It is inbred in us that we have to do exceptional things for God: but we have not. We have to be exceptional in the ordinary things, to be holy in mean streets, among mean people, and this is not learned in five minutes"
-Oswald Chambers
By the end of this blog, you'll understand why I chose to begin with this quote.
So bare with me as I write.
Five years ago, I was attacked downtown while leaving a bar.
I had ran into my ex while having a drunken cigarette break.
The ex, we all have, the one we know we're not supposed to talk to.
The one, you should run down the street screaming from.
The one, most girls, don't have the strength to say no to...and in the end, we're all in the same damn place.
Feeling like a chump, rejected and pathetic.
Even, bloody and broken.
He had even gone so far to tell me, not to be around him, that the guys he was with we're serious bad news, and if I knew what was good for me, I'd leave.
Of course, being the stubborn lil' shit I can be, I stayed.
I'd been around hustlers and criminals a million times over, and I wasn't just going to leave because he said so. As if I didn't know what the scene was like. I'd known this guy since I was 15 years old, and loved him every day since we'd first kissed. I loved him for being so lost, he'd always been this way, and I wanted to be there despite it all. Like my love could change something. They say guys have this knight in shinning armour hang up, but to be honest, I think women are blinded by this even more then men.
So, I stayed.
We drank.
The whole time I had my eyes on him, watching him hit on other chicks (really Ang?) hoping that at some point we'd get away from this mess, and I'd be with the man I saw in my heart.
WRONG.
As usual.
Instead his friend hit on me all night, buying me roses and drinks.
I accepted 'cause I didn't want to be rude, and who wouldn't want free shots...
But the entire time, I had this churning feeling in my gut. I couldn't place it, and figured because he was with me, I'd be safe. I mean, he loved me right?
My ass.
WRONG.
Leaving the bar, my ex pulled up his car, and yelled at me to get in.
I thought about going, but knew it would be an all night cocaine binge, so I said no.
He yelled at me again, to get in, and this time he was pissed.
Again I said no. My hands shaking.
He told me off, slammed the car door and drove away.
Leaving me there with his friend.
The one who bought me Jagger and roses.
So, buddy offered to walk me to the bus, his french accent kind of appealing.
Within a few minutes he was violently shoving me into a stair well, and pinning me up against the wall.
Tearing at my clothes, forcefully.
I tried to fight back initially, but when he gripped his hands around my throat, and slammed my head against the brick, I froze.
When I looked in his eyes, I saw it. Pure chaos and deep sickness. A predator. Calculating and wrought with oozing sexual deviance.
Details aren't what I want here, so lets just say, at one point, I was able to push him down the stairs and run. But, it's important to me, that girls understand, the best of predators hide it very well. Very, very well. Remember that, and if your gut says this ain't right, like mine did, listen. I don't care if you have six drinks covering it up. Just leave. Trust yourself.
Once I was out the door, he chased me, and just as I was hopping in a taxi, he banged on the cabby's window, and out of breath, threw money at the driver, telling him to take me home.
Some kind of twisted apology.

◇ ◇ ◇ ◇ ◇ ◇ ◇

> [TASKS FOR THIS EXERCISE]:
a. Render this sentence from the blog post into Spanish: "By the end of this blog, you'll understand why I chose to begin with this quote."
b. Pick up the blog post about the attack after leaving the bar from its final sentence and keep writing it in the same voice.
The items after the blog post aren't needed for any of this.

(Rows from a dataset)
◇ ◇ ◇ ◇ ◇ ◇ ◇

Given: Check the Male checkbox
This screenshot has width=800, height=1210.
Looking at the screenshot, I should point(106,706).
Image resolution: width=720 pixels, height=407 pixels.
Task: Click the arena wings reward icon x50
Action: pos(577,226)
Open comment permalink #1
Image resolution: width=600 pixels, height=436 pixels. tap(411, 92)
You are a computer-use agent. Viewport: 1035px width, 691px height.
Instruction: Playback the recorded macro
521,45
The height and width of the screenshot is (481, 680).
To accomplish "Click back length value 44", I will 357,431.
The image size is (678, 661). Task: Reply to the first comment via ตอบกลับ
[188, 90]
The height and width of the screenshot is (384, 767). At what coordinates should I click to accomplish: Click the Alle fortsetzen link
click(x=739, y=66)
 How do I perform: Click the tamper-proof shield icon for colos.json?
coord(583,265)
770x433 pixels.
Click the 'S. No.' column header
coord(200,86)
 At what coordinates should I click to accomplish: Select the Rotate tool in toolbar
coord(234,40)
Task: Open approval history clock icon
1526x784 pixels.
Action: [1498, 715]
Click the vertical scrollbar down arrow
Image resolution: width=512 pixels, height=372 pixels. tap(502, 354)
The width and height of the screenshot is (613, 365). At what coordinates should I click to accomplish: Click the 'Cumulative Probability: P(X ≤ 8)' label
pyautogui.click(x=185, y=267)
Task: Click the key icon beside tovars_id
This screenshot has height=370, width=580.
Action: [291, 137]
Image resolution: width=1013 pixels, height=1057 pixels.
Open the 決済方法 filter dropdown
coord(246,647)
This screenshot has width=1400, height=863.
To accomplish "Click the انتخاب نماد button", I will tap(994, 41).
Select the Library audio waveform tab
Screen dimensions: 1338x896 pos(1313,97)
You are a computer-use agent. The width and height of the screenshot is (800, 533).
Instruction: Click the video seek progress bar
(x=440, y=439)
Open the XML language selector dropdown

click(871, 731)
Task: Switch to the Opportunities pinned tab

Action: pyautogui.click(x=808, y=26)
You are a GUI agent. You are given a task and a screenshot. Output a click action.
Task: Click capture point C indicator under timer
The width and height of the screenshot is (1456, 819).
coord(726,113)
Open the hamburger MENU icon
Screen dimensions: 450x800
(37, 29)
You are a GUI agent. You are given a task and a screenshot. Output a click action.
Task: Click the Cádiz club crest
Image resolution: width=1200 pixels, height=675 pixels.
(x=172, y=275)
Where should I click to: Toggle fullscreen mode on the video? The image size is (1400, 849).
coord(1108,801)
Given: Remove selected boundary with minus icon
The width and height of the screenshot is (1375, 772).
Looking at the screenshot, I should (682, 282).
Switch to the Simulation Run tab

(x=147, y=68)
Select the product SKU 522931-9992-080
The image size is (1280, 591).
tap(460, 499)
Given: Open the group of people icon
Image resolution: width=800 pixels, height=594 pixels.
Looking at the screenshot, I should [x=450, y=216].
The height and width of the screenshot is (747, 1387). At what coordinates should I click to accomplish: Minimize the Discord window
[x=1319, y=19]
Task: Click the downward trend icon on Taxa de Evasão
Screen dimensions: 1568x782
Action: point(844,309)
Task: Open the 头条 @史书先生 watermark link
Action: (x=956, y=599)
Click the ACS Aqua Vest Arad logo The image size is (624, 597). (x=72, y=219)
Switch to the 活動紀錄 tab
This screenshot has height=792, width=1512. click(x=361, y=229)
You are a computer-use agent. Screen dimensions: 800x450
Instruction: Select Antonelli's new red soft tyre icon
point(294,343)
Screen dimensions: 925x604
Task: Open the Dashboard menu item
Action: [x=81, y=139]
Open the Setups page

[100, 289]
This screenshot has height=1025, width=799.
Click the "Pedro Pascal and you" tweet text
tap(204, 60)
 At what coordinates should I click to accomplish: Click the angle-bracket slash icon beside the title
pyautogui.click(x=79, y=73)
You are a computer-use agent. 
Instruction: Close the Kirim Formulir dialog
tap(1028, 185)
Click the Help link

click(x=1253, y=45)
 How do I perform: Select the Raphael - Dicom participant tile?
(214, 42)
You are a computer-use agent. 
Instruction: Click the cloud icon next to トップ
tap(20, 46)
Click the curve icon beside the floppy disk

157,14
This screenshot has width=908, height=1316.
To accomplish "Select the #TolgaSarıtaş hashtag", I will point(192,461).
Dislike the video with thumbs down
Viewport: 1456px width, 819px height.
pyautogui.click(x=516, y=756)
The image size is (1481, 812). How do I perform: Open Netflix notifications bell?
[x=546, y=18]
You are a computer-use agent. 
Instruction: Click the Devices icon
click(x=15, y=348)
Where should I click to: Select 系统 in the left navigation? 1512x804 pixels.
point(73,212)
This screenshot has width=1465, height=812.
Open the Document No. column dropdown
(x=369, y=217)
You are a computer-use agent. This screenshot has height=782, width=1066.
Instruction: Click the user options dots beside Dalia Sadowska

◇ ◇ ◇ ◇ ◇ ◇ ◇

> [THE REPLIES]:
a. Al final de este blog, entenderás por qué elegí comenzar con esta cita.

b.
The next morning my best friend told me to read the paper, a man matching his description, with a french accent, had attacked and raped a girl about an hour after I had jumped in that cab. I'll never forgive myself for not going to the cops that night. I have personal reasons for that, which I'll be writing about another day. But, I knew it was him. I could feel it. Swiftly running to the bathroom to vomit, the newspaper page still gripped in my hand.
So, why would I tell you all this?
This is an extreme example of why, we need to just trust God, and let go. Let go of a person, a situation, a fantasy, a dream. A conclusion. Of closure.
We are inbred to believe we must do exceptional things for God, when we need not. Holding someones hand through life, and becoming obsessed with fixing them, can lead down dark vicious roads. It can lead to places where all the control you thought you had, is ripped from you. Sometimes you think you're doing the right thing, when really your just abusing yourself, and in your own prideful way, saying, they can't make it without me. Maybe, they don't even want to.
It's not our job to cling, and love someone to death.
It's our job to pray for them, and be an example, without becoming attached to their outcome.
Becoming attached to results, can lead us to falling into a blinded pit of pride and despair.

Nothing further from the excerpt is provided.